Friday, April 08, 2005

Stogies and Space Exploration



The 21st Annual Space Symposium, put on every year by the Space Foundation (http://www.spacefoundation.org/), a national nonprofit organization that vigorously advances civil, commercial, and national security space endeavors and educational excellence, ended last night. More than 6,500 participants attended the premier gathering of the space industry which featured a wide array of speakers and panels addressing critical policy and programming issues confronting the civil, commercial and national security space sectors. More than 1,000 companies, organizations and institutions from all 50 states and 12 foreign countries descended on Colorado Springs’ Broadmoor Hotel (http://www.broadmoor.com/) for the week-long event.

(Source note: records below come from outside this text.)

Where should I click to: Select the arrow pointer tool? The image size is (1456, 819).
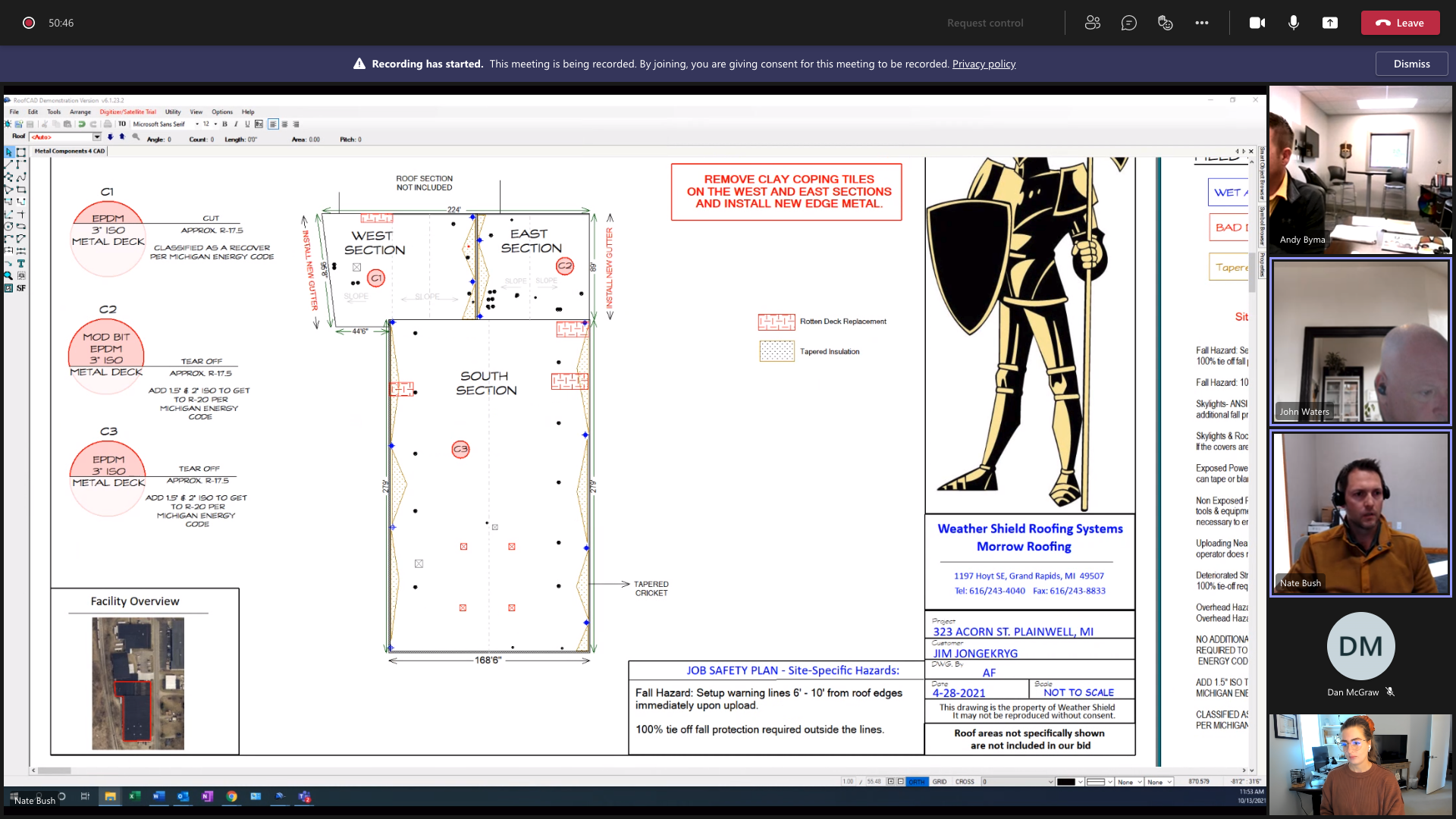tap(9, 152)
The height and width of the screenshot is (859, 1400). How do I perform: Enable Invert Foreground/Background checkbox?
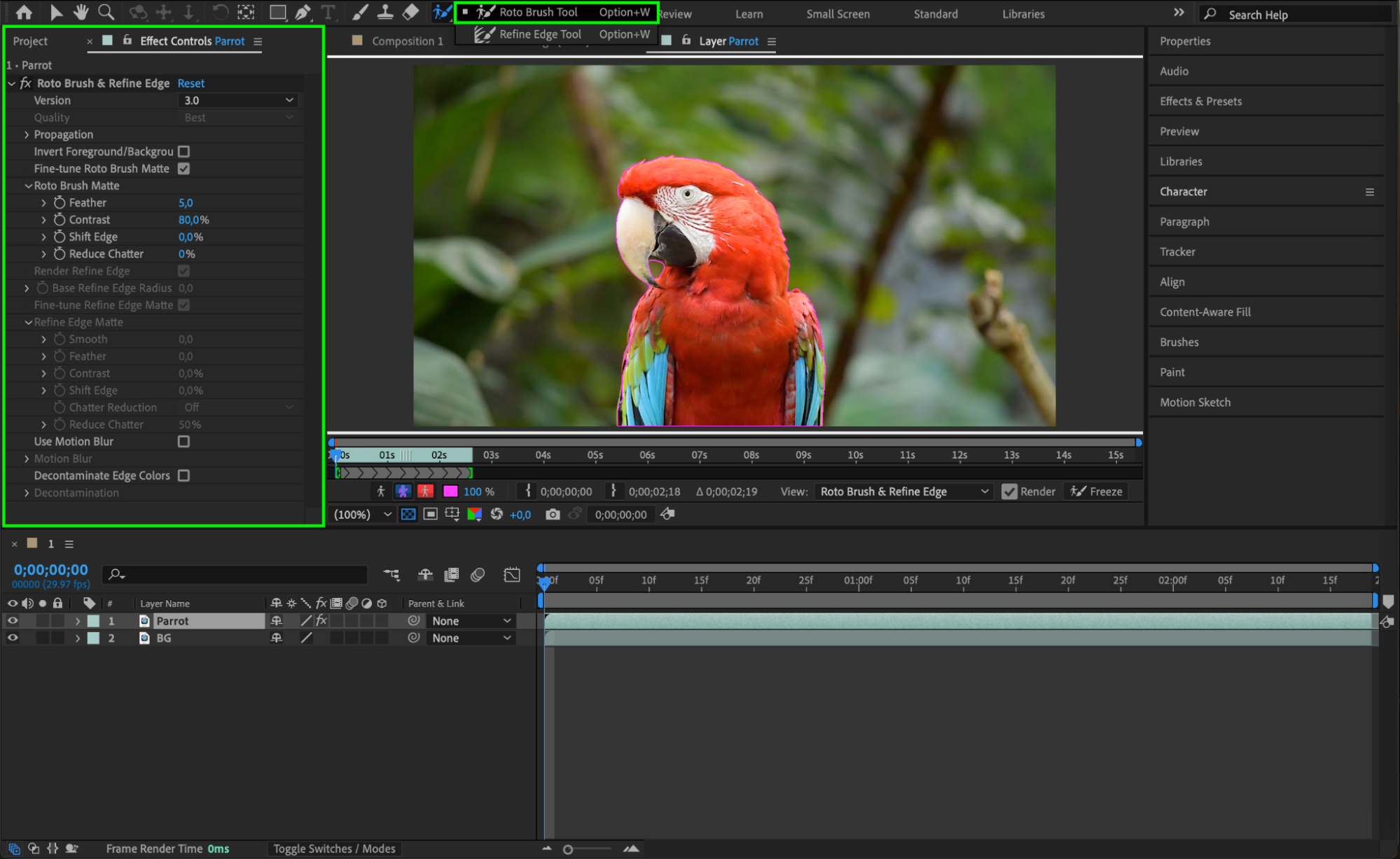pos(183,151)
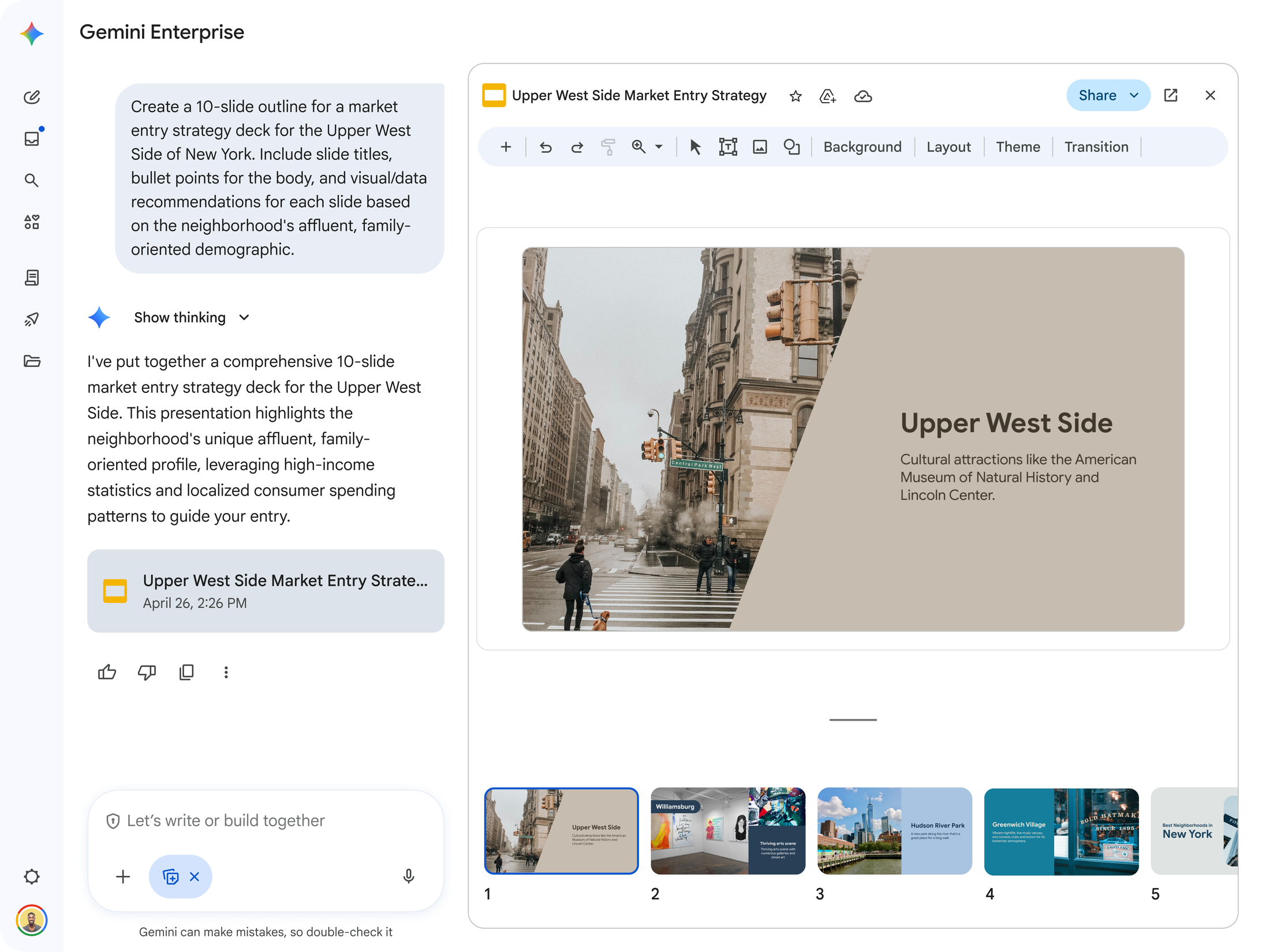This screenshot has height=952, width=1270.
Task: Click the microphone voice input icon
Action: pos(408,876)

Not only does my wife work for the Space Foundation and more specifically, the Coalition for Space Exploration, but my company, Motion Pixel Lab provided the lion’s share of the event’s video production. This gave me unprecedented access to the event and allowed me to spend each evening, a gin and tonic in hand, moving from one hospitality suite to another, chatting with government officials, high-ranking military officers, astrophysicists, and of course, astronauts covering the industry from the Apollo program to the Shuttle, which is poised to return to flight in mere weeks.

The keynote speaker of last night’s closing ceremony dinner was Col Fred Gregory, USAF (Retired), and Acting NASA Administrator for only a week longer before Dr. Michael Griffin is sure to be confirmed in the post permanently. There is a wonderful sense of freedom and security that comes when one knows the end is right around the corner. Gregory’s speech was a rousing and often shockingly irreverent call for America to stop wallowing in complacency and mediocrity and embrace the risk and danger that is inherent in pressing the frontiers of space exploration. It was the best speech I have heard anyone deliver in a very long time. I spoke to the editor of Space News (http://www.space.com/spacenew) following the ceremony in which he told me it was the single greatest speech delivered at the symposium in the 14 years he’s been attending.

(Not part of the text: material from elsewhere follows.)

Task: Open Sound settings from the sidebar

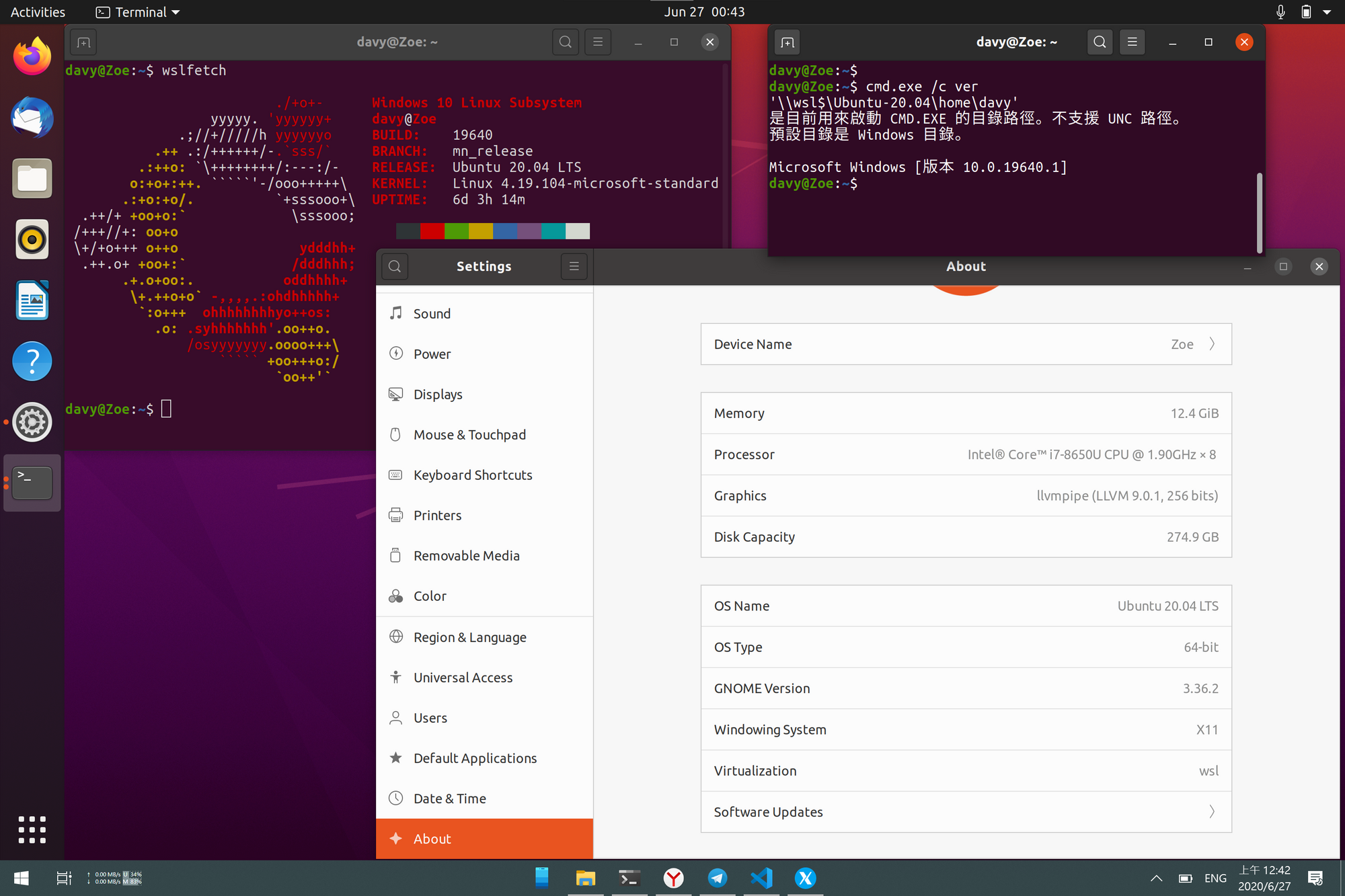Action: (x=396, y=313)
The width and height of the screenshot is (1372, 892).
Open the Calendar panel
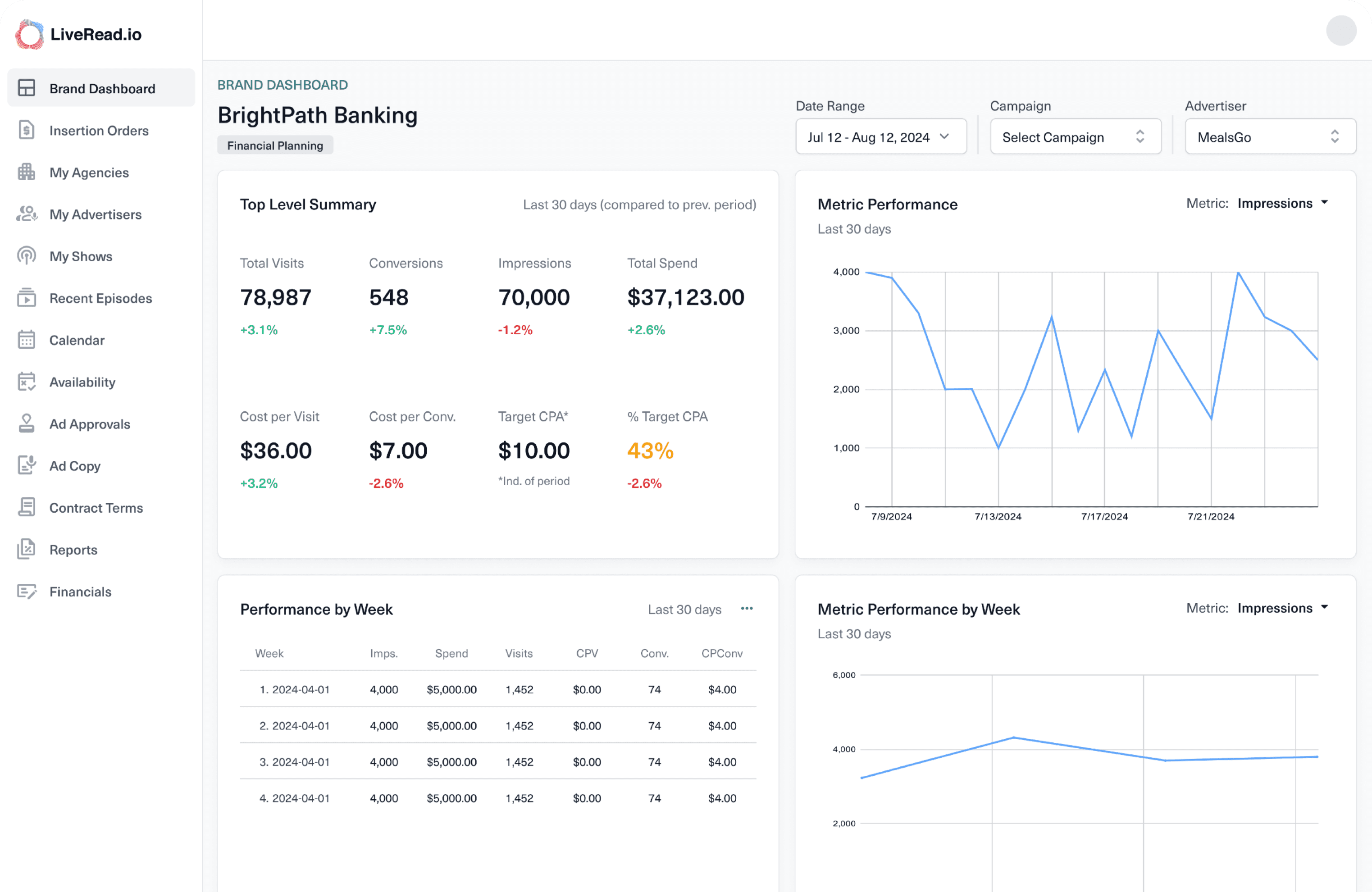click(77, 340)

All that was perhaps lead-in just to say this: last night, I had the best cigar of my life.

Following the closing ceremony, my wife and I were looking forward to heading home and dropping exhausted into our beds. For both of us, these last two weeks have been a blur of activity and we’ve barely exchange a dozen words to each other. However, there were a few surprises left, yet.

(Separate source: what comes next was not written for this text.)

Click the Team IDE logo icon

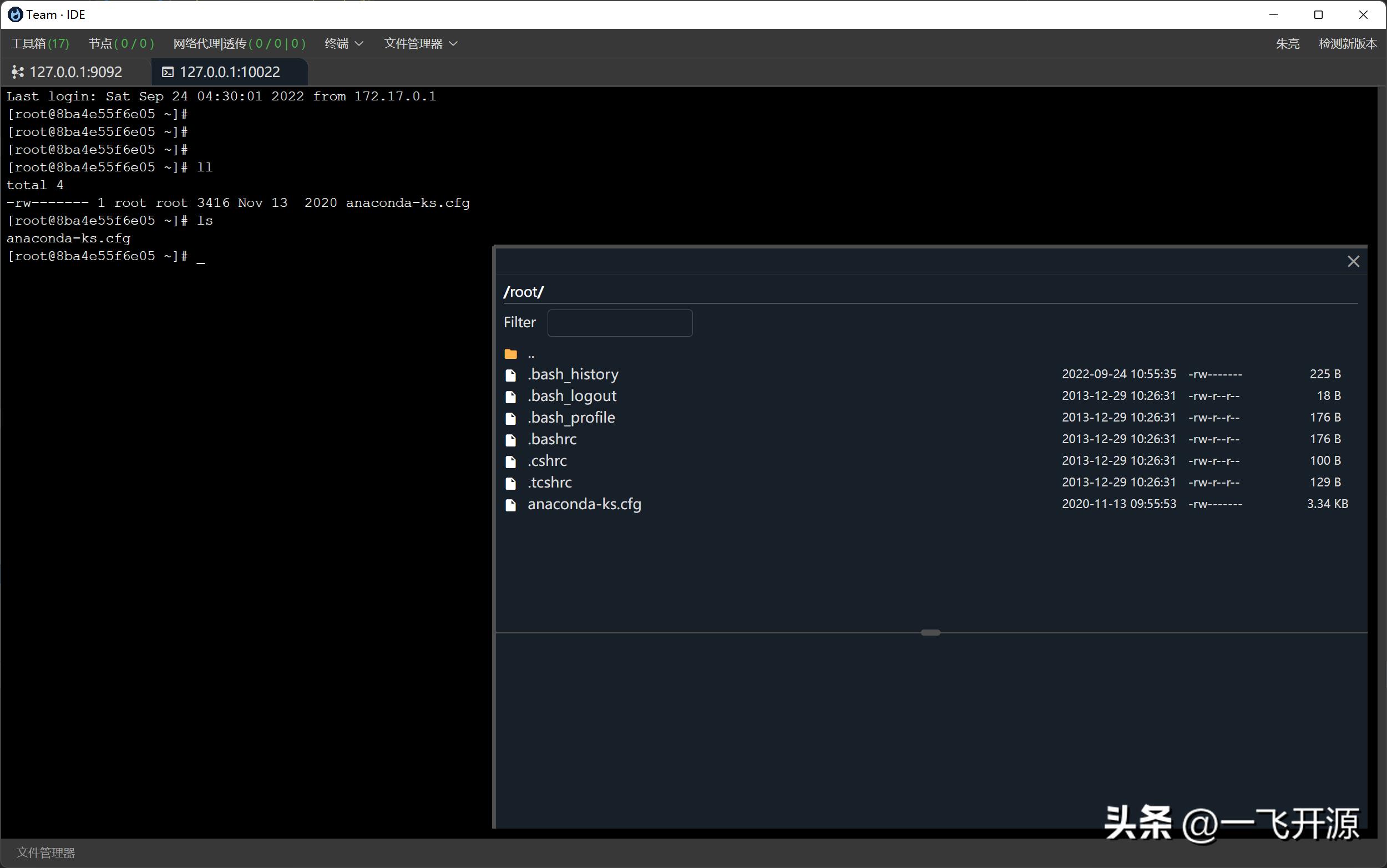point(15,14)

First was an enchanting personal tour and Broadmoor history lesson given by Silas, the manager of the Hotel Bar. Crafted to reflect the opulence and elegance of the finest establishments in Europe and the Orient, the Broadmoor was first opened in 1918, charged with providing a level of service and overall excellence unattainable anywhere in the United States. The Broadmoor continues to be one of the nation’s premier hotels and hosts foreign dignitaries, American presidents and even the Fibbs’ on their honeymoon!



However, the highlight of the evening was when I was treated to a Gurkha Grand Reserve Cigar at the Hotel Bar. Composed of a blend of 1940 pre-embargo Cuban and Dominican leaf, and wrapped in a sumptuous Cameroon Maduro wrapper, the Gurkha Grand Reserves are then infused with Louis XIII Cognac. They are vacuum-sealed in a glass tube that is then dipped in wax to further seal the freshness. The result is an extremely rich, sumptuously creamy flavor with a hint of spice and a pleasantly light finish. The cigar is widely no longer available as the 60 year old tobacco leaf has been used up. This cigar has sold for as much as $250.00 per cigar!

Delicious.

No doubt I’ll be smoking another, less opulent cigar somewhere around mid-May when the shuttle-orbiter, Discovery, lifts off its pad at Cape Canaveral and ushers in a new era of heavenly exploration in which humankind is destined to set foot on Mars.

Here's to all the dreamers...and that guy, 60 some years ago, who wrapped one hellova cigar!

1 Comments:

Anonymous Anonymous said...

No one made a comment on the cigars?!! Beautiful piece, Brandon. Thanks for sharing that. Hope to find a good one someday and sit and pontificate with you and release some carcinogens to the beauty around us.